Two blocs currently dominate the party scene, each representing several parties and political powers:

  1. "The Democratic Coalition for Egypt" is a coalition of 24 parties, headed by the Wafd party, the Freedom and Justice Party (the Muslim Brothers), the Center Party (Wasat), the Dignity Party (Karama), the Nasserist Party, the Labor Party, and the Socialist Egypt Party. This alliance was the first bloc to form after the revolution, and it included most of the newly-formed parties with Islamic leanings, including the Light and Authenticity Party (al-Nour wal Assala), which has a Salafist infliction. The largest electoral alliance was expected to take place between the parties of the Wafd and the Freedom and Justice Party; however, the Wafd's declaration of its intention to include a number of candidates on its electoral list who were previously affiliated with the National Democratic Party or members of it led to a debate within the coalition, with the other parties rejecting the move, prompting the Wafd to announce that it will present an independent list from the coalition, and that they will have candidates in all electoral districts. The Center Party also decided to wage the coming elections with an independent list, which poses questions regarding the fate of the coalition, and whether electoral alliances will be limited to parties with Islamist leanings under the banner of the Freedom and Justice Party.

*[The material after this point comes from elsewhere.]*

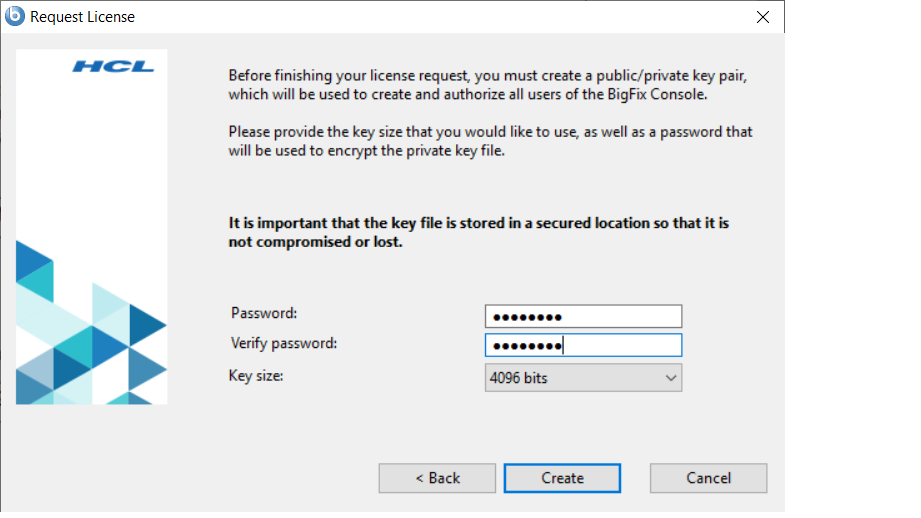
Task: Click the BigFix icon in the title bar
Action: (x=15, y=16)
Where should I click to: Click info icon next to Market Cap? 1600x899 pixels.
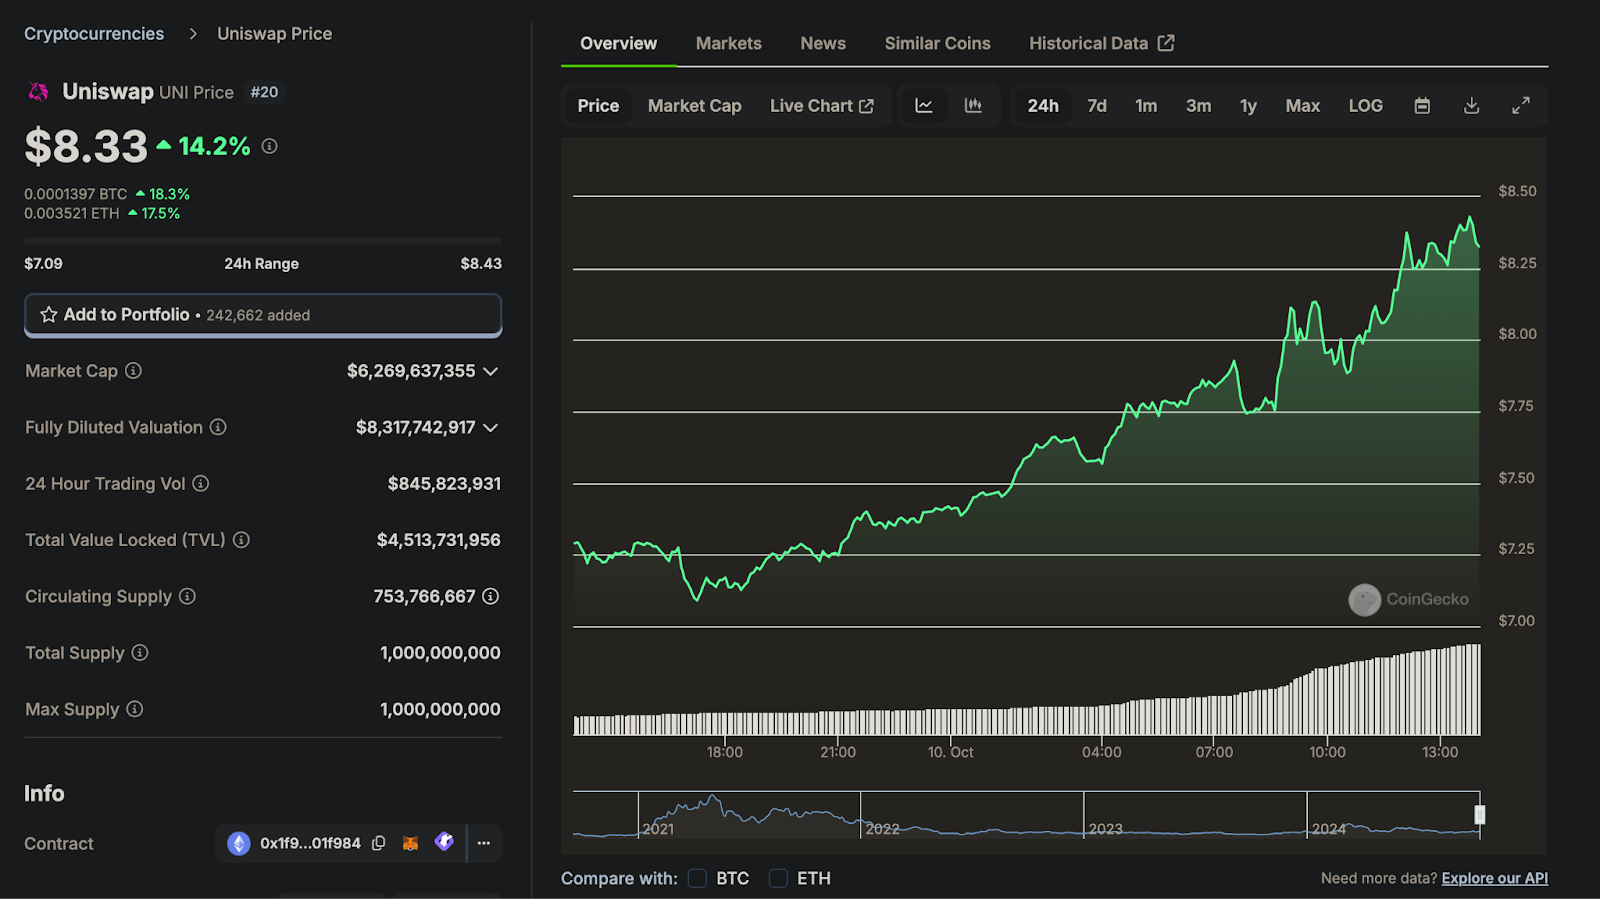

  2. "The National Bloc" joins 14 parties with a liberal and leftist character headed by the National Assembly for Change, led by Mohammad Al Baradi, the Party of Free Egyptians, the Democratic Front Party, led by Osama Al Ghazali Harb, the Party of Free Egypt, the Tajammu' Party (the communist party), and a party with a Sufi background which is the Tahrir Party (liberation party).

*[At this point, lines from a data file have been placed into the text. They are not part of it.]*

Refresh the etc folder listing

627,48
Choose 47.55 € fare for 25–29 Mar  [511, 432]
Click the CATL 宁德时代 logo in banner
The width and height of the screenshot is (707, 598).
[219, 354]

  3. "The Revolution Youth Coalition," which is considered as the only non-party entity representing the youth of the revolution, and which announced waging the elections with a unifying list that includes 200 candidates. The Coalition presented an electoral program focusing on issues of social justice and the fighting of unemployment and poverty. However, major challenges are facing the Coalition candidates, particularly their lack of experience in popular mobilization for elections, their organizational weakness, and the incoherence of their electoral discourse. The Coalition was formed in the midst of the revolutionary movement and has not yet been able to establish regular communication with the popular bases, present a coherent electoral discourse, or learn the ropes of the complex electoral game in Egypt, which requires, for instance, the choice of candidates who are known in their local environment, the development of the electoral and financial "machine," and the announcement of a strong electoral program. The same thing may apply to the majority of new parties founded after the revolution, providing great advantages to the parties and forces that have experience with the electoral process and are well aware of its rules. The Coalition, however, remains a promising movement that may introduce a number of the young candidates to the Parliament. They, along with colleagues of the same generation, will form an engine for democratic transformation in future Egypt.

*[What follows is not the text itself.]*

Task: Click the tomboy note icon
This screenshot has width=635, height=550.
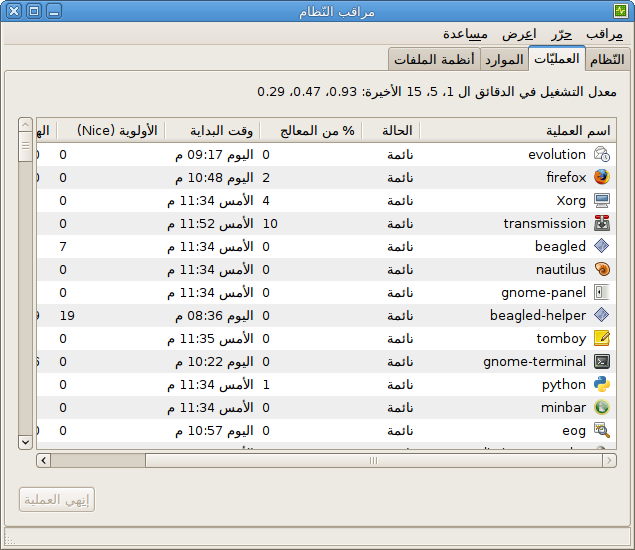Action: [602, 338]
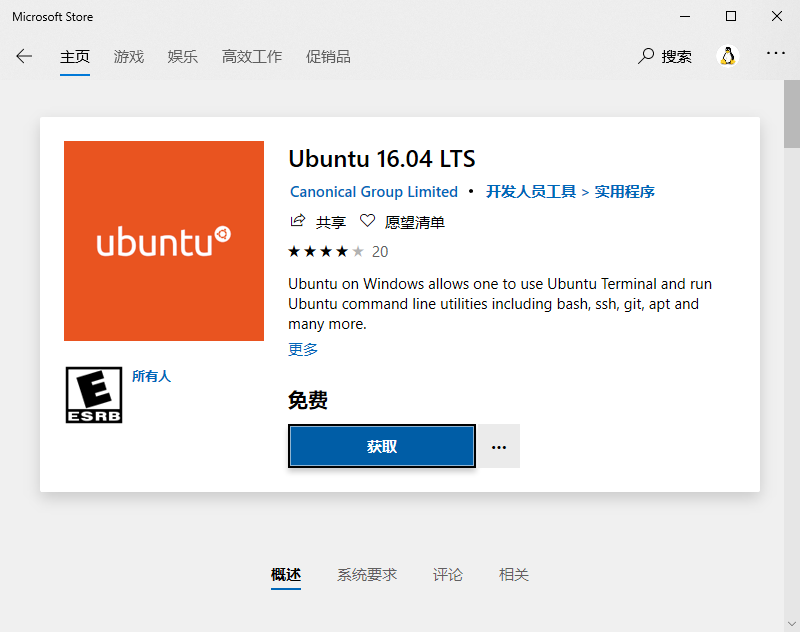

Thus, on November 28, Egyptians will cast their votes in the first legislative elections after the revolution, under full judicial supervision, with a mixed electoral system, and in the midst of a state of security and societal instability. While the challenges facing the electoral process are numerous, the main challenges remains the confrontation of electoral traditions that have been established over more than six decades, and that transformed the electoral process from a competition over programs and ideas into a competition between the individuals and families with traditional influence, money, and the ability to mobilize. As such, the main challenge consists in the writing of new rules for the electoral process, where money and clannishness are not employed, and where the resources of the state are not used in favor of the rich and the powerful, which prevents the reproduction of the political elite that the revolution has come as an expression of its rejection by the people.

It's crucial that efforts are exerted to make the first elections an edifying step in the building of the Second Egyptian Republic, which is a democratic republic.